■ WHAT TO DO ■
Convert the lines of the listing below, from the line containing "Where should I click to: Expand" through the end of the listing, both included, into a JSON list of strings with one string per line and no blank lines. Leave the pictures out of your answer.

'''

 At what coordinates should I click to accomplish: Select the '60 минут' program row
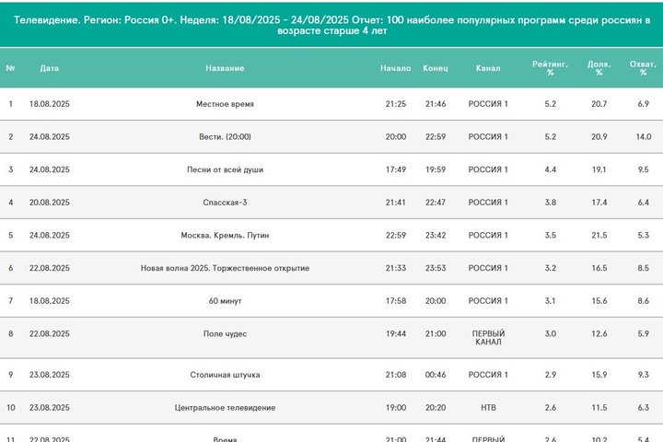click(x=225, y=301)
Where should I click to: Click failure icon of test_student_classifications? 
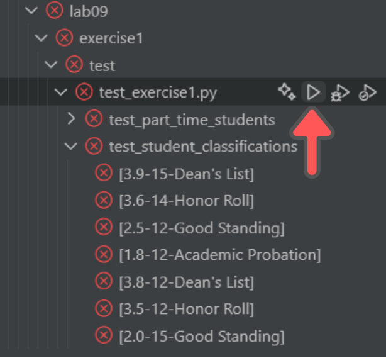tap(94, 146)
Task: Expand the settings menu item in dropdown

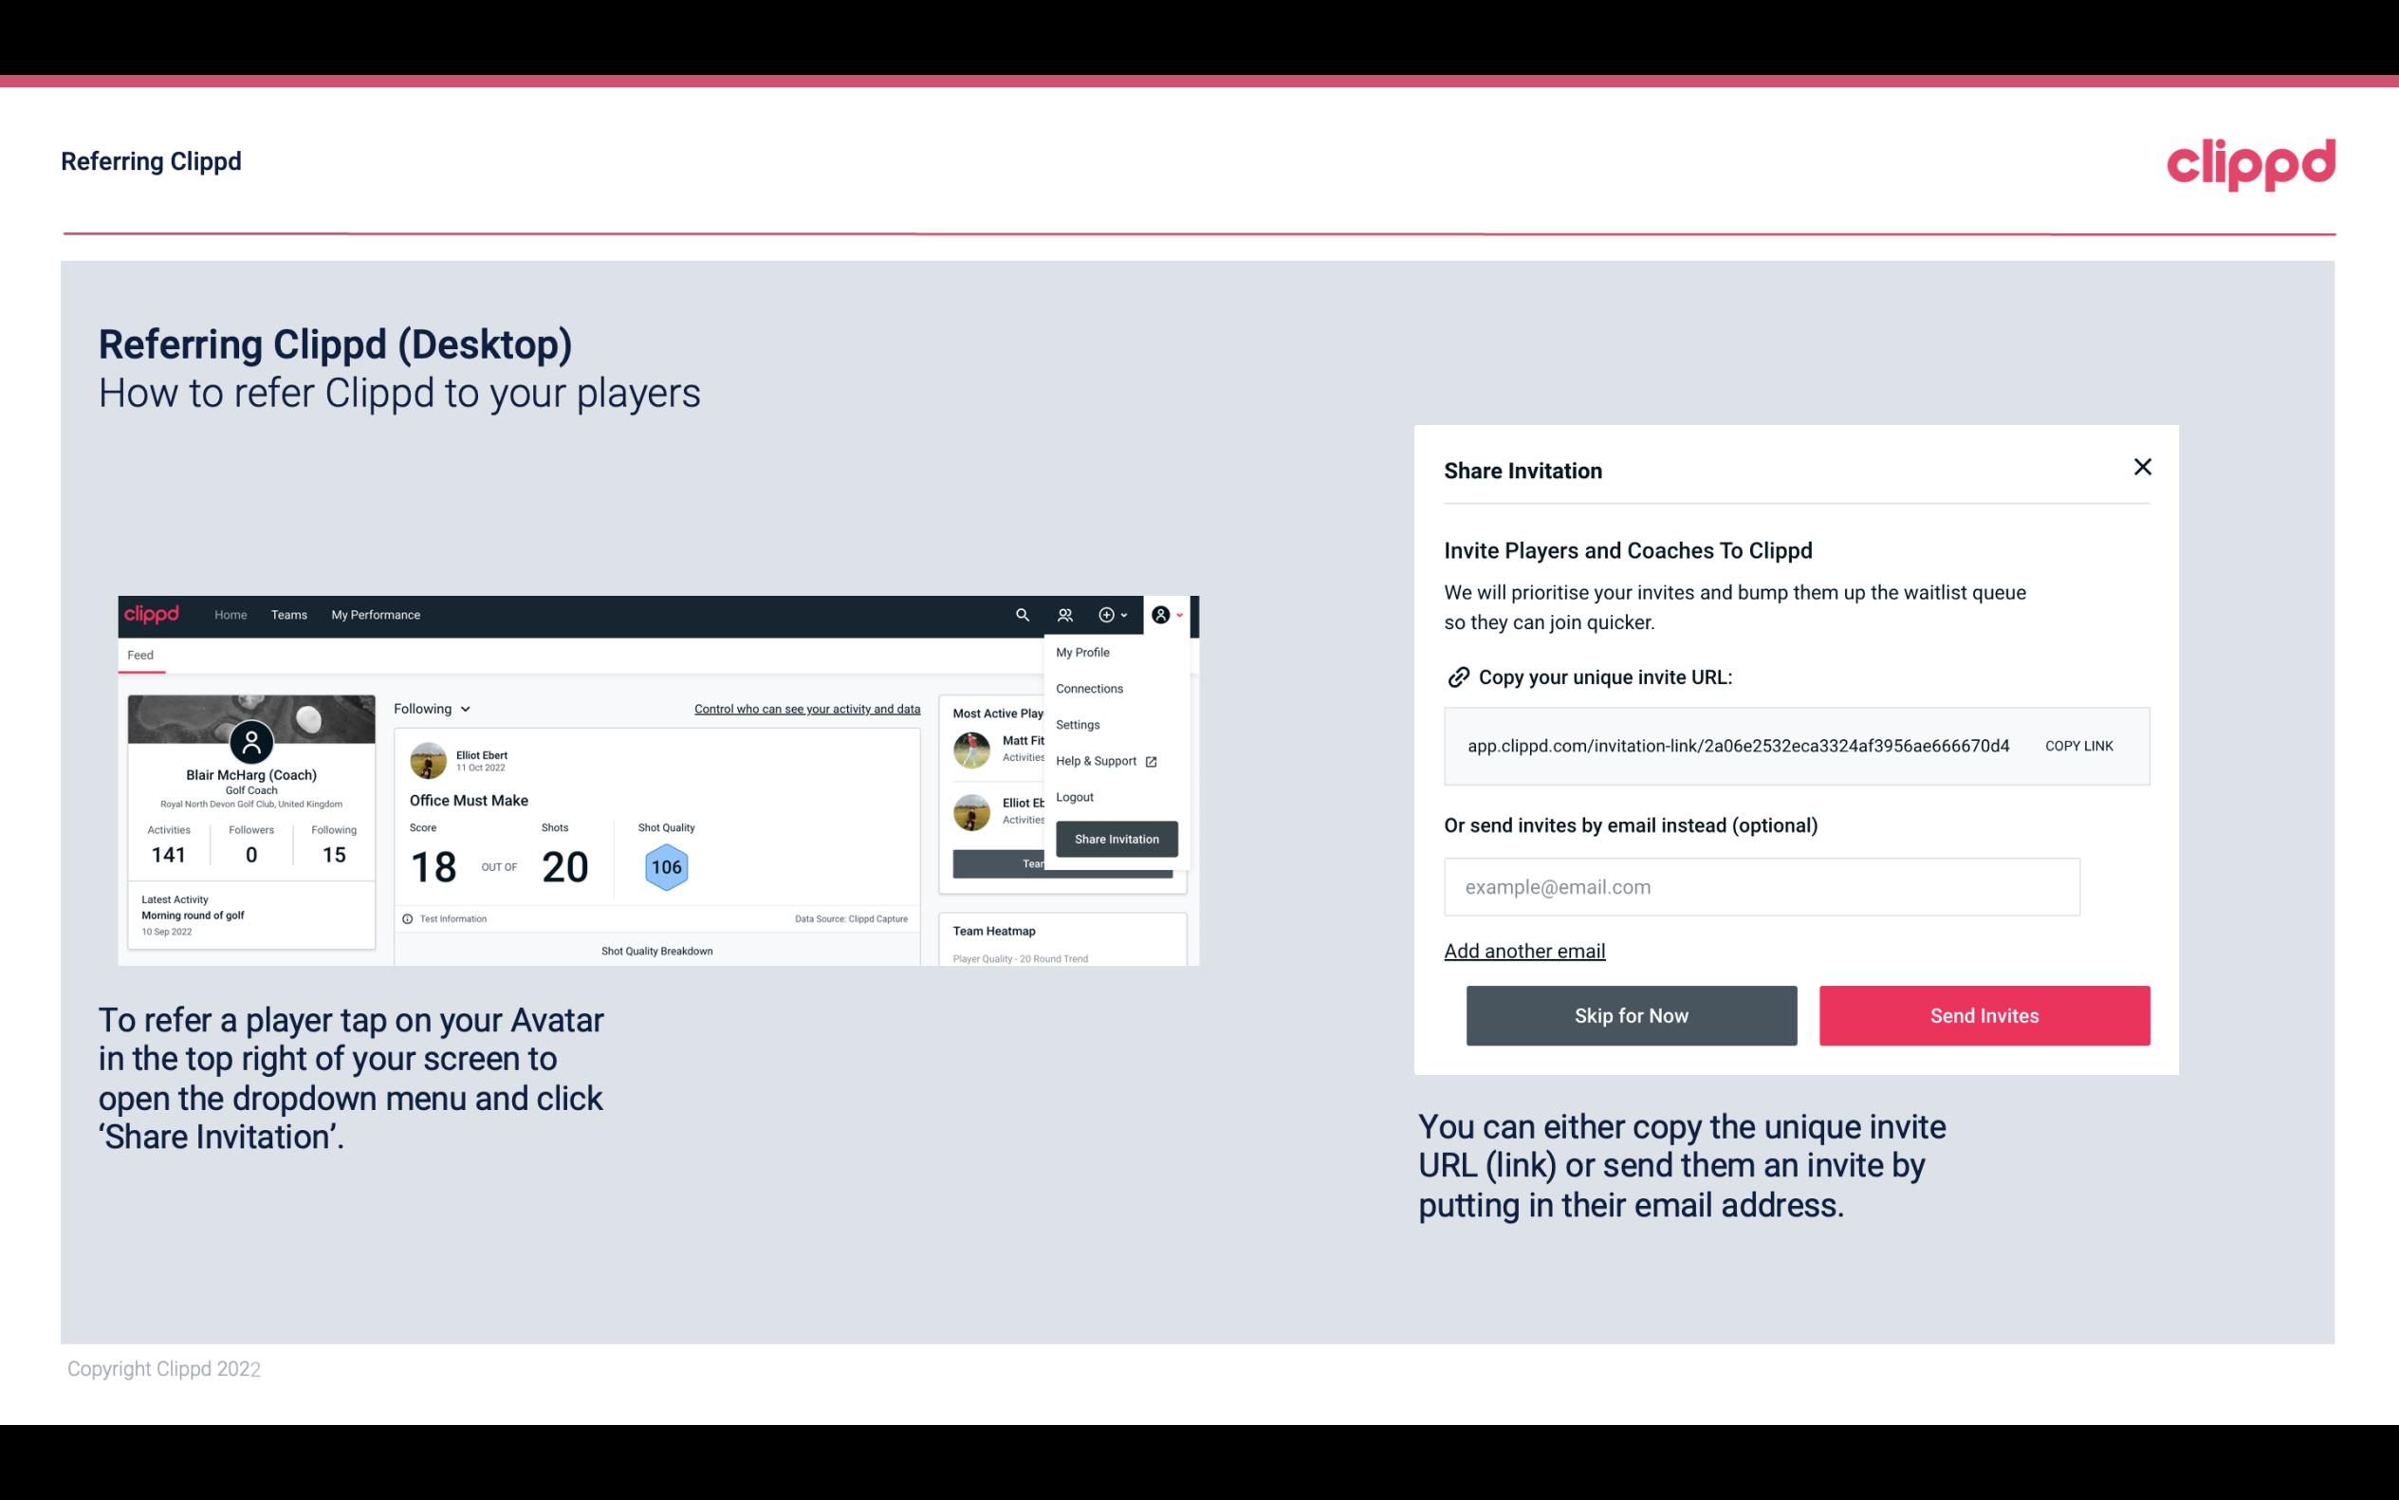Action: pyautogui.click(x=1076, y=724)
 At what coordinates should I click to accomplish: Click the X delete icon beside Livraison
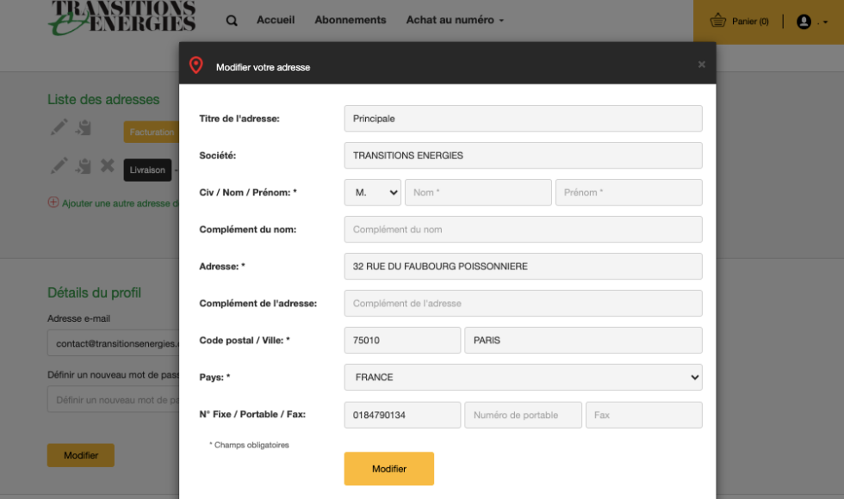(x=108, y=166)
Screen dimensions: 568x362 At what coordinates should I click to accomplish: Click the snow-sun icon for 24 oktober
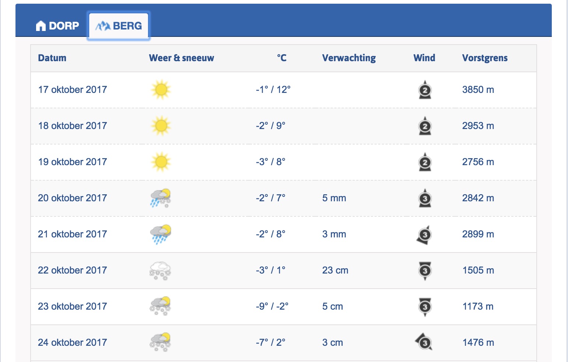click(160, 342)
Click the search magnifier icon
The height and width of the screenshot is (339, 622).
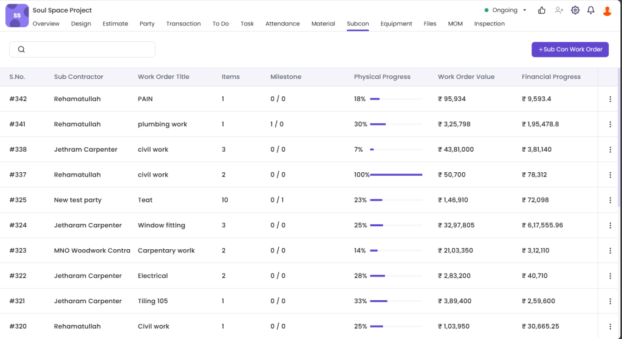[x=22, y=50]
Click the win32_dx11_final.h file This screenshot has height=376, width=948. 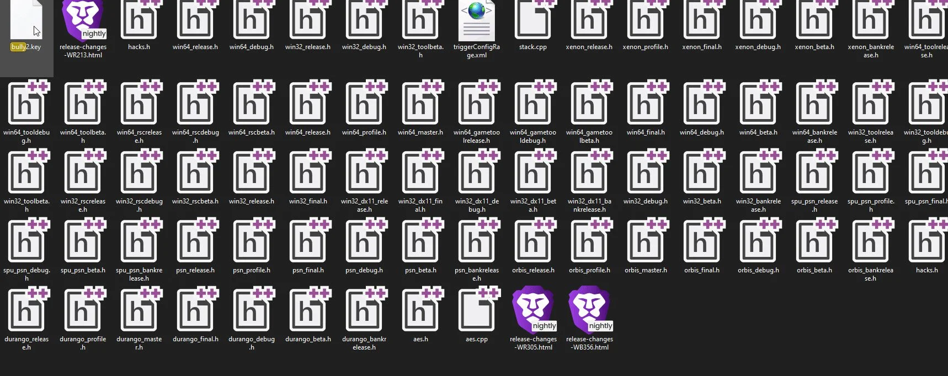click(x=420, y=174)
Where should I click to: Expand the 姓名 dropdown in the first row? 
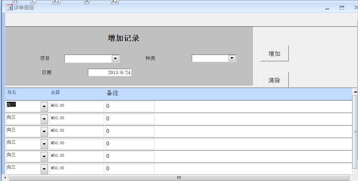click(x=44, y=107)
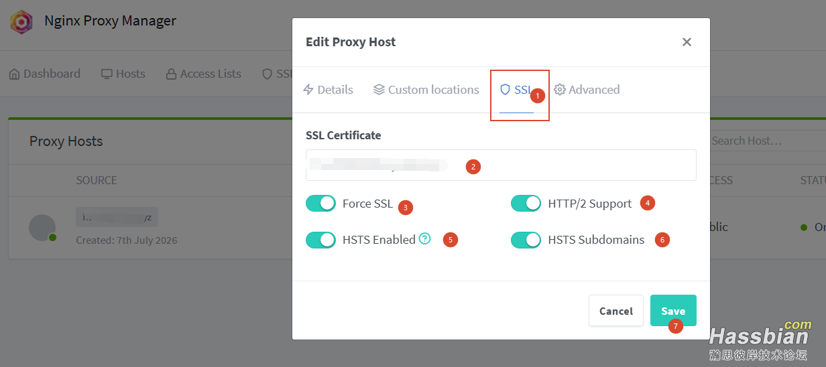Click the Access Lists lock icon
The image size is (826, 367).
[x=172, y=74]
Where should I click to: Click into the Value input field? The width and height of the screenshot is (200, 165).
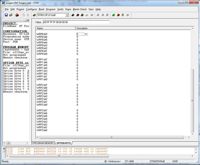click(x=76, y=22)
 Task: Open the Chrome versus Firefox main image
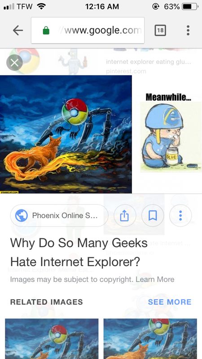click(66, 134)
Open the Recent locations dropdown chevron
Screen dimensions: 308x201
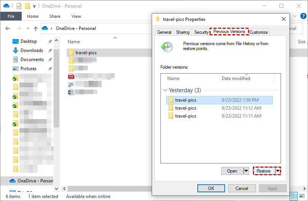point(28,28)
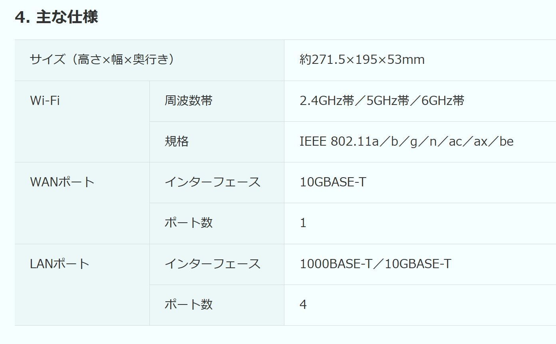Select the Wi-Fi row header cell
Screen dimensions: 556x344
tap(45, 101)
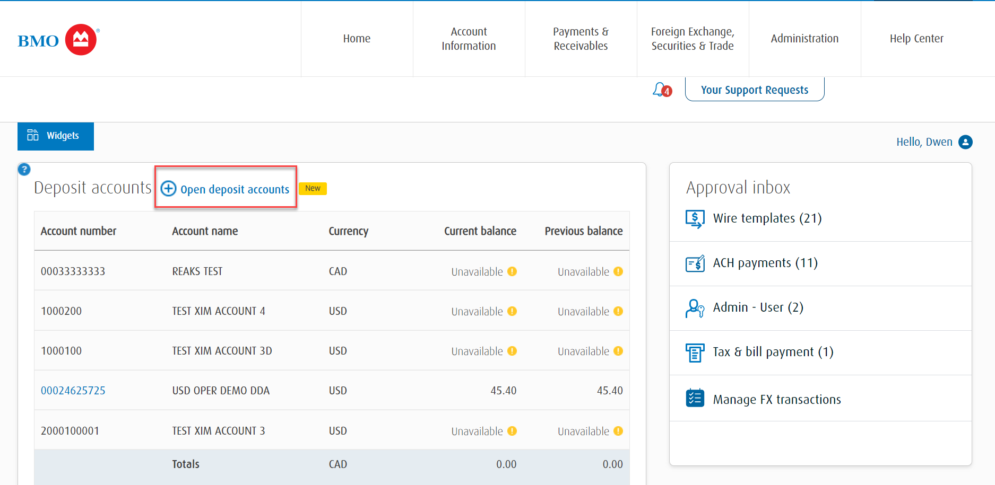Screen dimensions: 995x485
Task: Open the help question mark icon above Deposit accounts
Action: [24, 169]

'''

■ COMPLETED TASK ■
[
  "Where should I click to: Expand the 姓名 dropdown in the first row? ",
  "click(x=44, y=107)",
  "Click the Access Lists lock icon",
  "The image size is (826, 367).",
  "[x=172, y=74]",
  "Where should I click to: Click into the Value input field? The width and height of the screenshot is (200, 165).",
  "click(x=76, y=22)",
  " Task: Open the Chrome versus Firefox main image",
  "click(66, 134)",
  "Open the Recent locations dropdown chevron",
  "Screen dimensions: 308x201",
  "point(28,28)",
  "Select the Wi-Fi row header cell",
  "Screen dimensions: 556x344",
  "tap(45, 101)",
  "Screen dimensions: 995x485",
  "Task: Open the help question mark icon above Deposit accounts",
  "Action: [24, 169]"
]